Emily turned her eyes, brilliant with the excitement of this night, toward Dade, who still stood with her head critically poised. Dade nodded.
“C’est bien,” she said.
The spell was broken, the chattering began again, and the girls swarmed about for gloves and bouquets, at last seating themselves impatiently to let the maids fasten their furred opera boots.
Emily still stood before the long pier glass, looking at her bridal reflection.
“Are you all fixed?” said Dade, “with
“‘Something old and something new,Something borrowed and something blue?’”
“‘Something old and something new,Something borrowed and something blue?’”
The bridesmaids looked up with lips apart, awaiting the answer to this all-important question.
“My handkerchief is old,” said Emily, holding in her fingers a bit of point lace that had been her mother’s, “and—let’s see—well, I’m pretty much all new to-night.” She glanced down at her gown. “Something borrowed—I have nothing borrowed.” She looked up soberly, her eyes wide.
“Something blue?” one of the girls asked, though the first question had not been disposed of.
“Yes, if you’d bean me, running all that blue baby-ribbon in her chemise, you’d think so,” said Dade.
The bride blushed.
“But something borrowed,” one of the others insisted.
“Yes, something borrowed,” assented Emily. “What can I borrow, I wonder?” She looked about helplessly.
“Oh say, girls!” one of the bridesmaids exclaimed, “she must have a coin in her slipper!” And the whole bevy chorused its happy acquiescence. Emily, with the sudden air of a queen, unaccustomed to waiting on herself, commanded Dade:
“Look in that box on my dressing-table.”
Dade picked her way through the disorder of the room to the little dressing-table, with its candles lighted, adding their heat to the room. She looked, and found nothing. Then she flew from the room, crossed the hall, and returning, gave Emily a silver dime.
“I’ll lend it to you,” she said, “it’ll be something borrowed, too.”
It was all arranged. The bride glanced again in her mirror, turned about, inspected her train, preened herself like some white bird, ready for final flight. The old maid scanned the bride’s face critically. It was radiant, but—
“I’m red as a beet!” Emily pouted.
“It’s hot as pepper in here anyway,” one of the bridesmaids panted.
The old maid took a powder puff and touched the bride’s face, touched the cheeks, and at last the forehead, where tiny drops of perspiration sparkled.
“There now,” she said, with her last dab.
Emily turned to her with a final glance of questioning. The old dressmaker’s eye lighted at the sight of the young girl in her bridal dress.
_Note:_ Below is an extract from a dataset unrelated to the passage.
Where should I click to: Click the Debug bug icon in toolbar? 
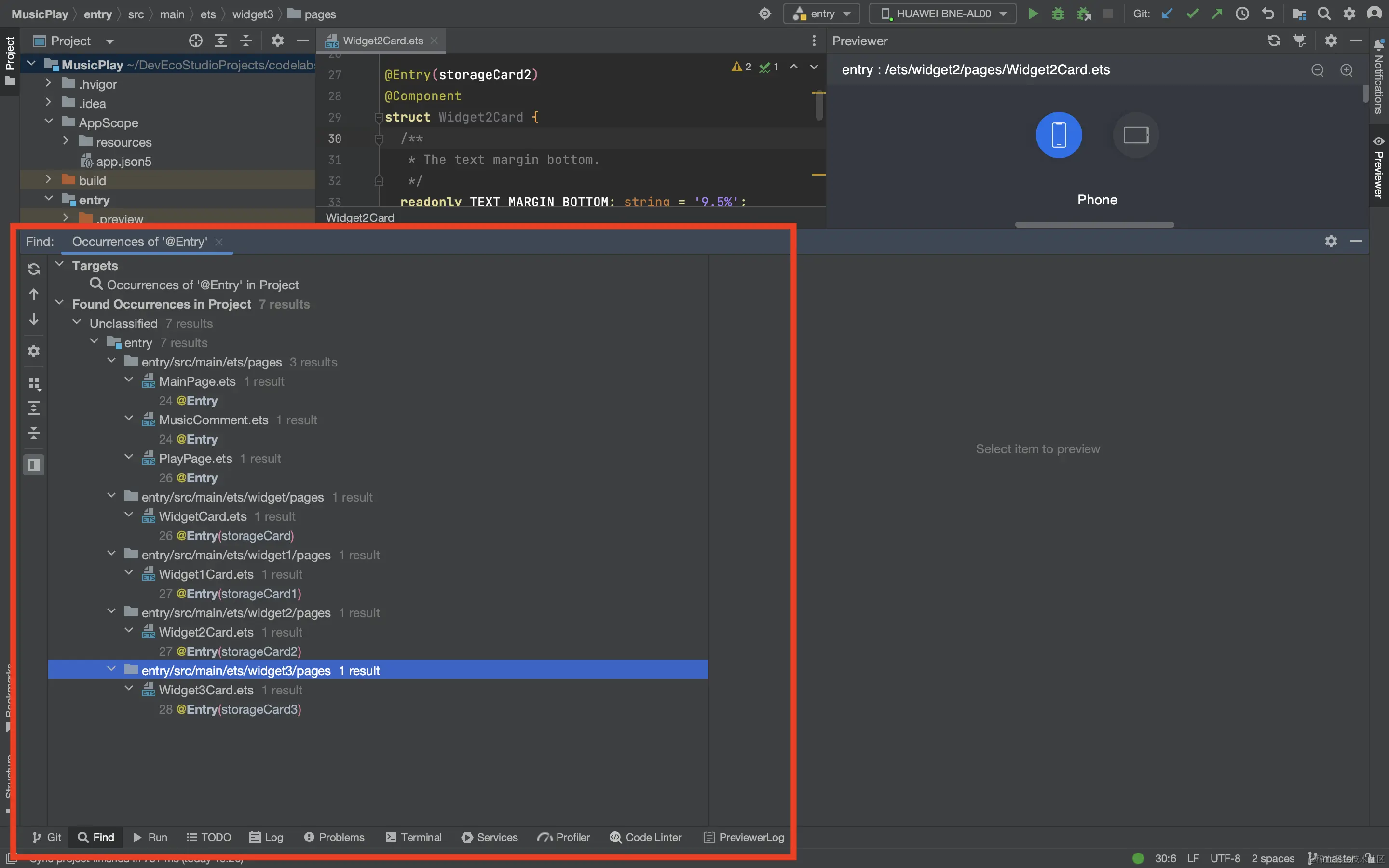[x=1058, y=14]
She took a step toward her, her thin, withered lips trembling. “May I—kiss you?” she asked, timidly.
And then, carefully, reverently, as she had crowned her with the veil, she approached, and kissed her. The eyes of the bridesmaids, in the emotion that weddings excite in girls, became moist with tears.
There were, of course, further feminine delays, but at last, gathering their rustling skirts about their ankles, the bride and her retinue made a dazzling white procession down the staircase.
Her father awaited her. The caterer and his black men, the cook and old Jasper, the men of the orchestra, all had gathered in the parlor to see her. Emily paused at the foot of the stairs, blocking the procession that was but half descended. She looked at her father with smiling eyes. The old man glanced at her a moment, and then solemnly drew near. When he had taken her fresh and radiant face between the hands that were still ungloved, he kissed her, and then turned suddenly and went back to his library scrubbing his face with his handkerchief. So the sadness that weddings inspire, possibly because the estate of matrimony is entered into by all lightly and with merry confidence in a future that shall be miraculously exempt from the griefs and woes of life, fell upon the little company.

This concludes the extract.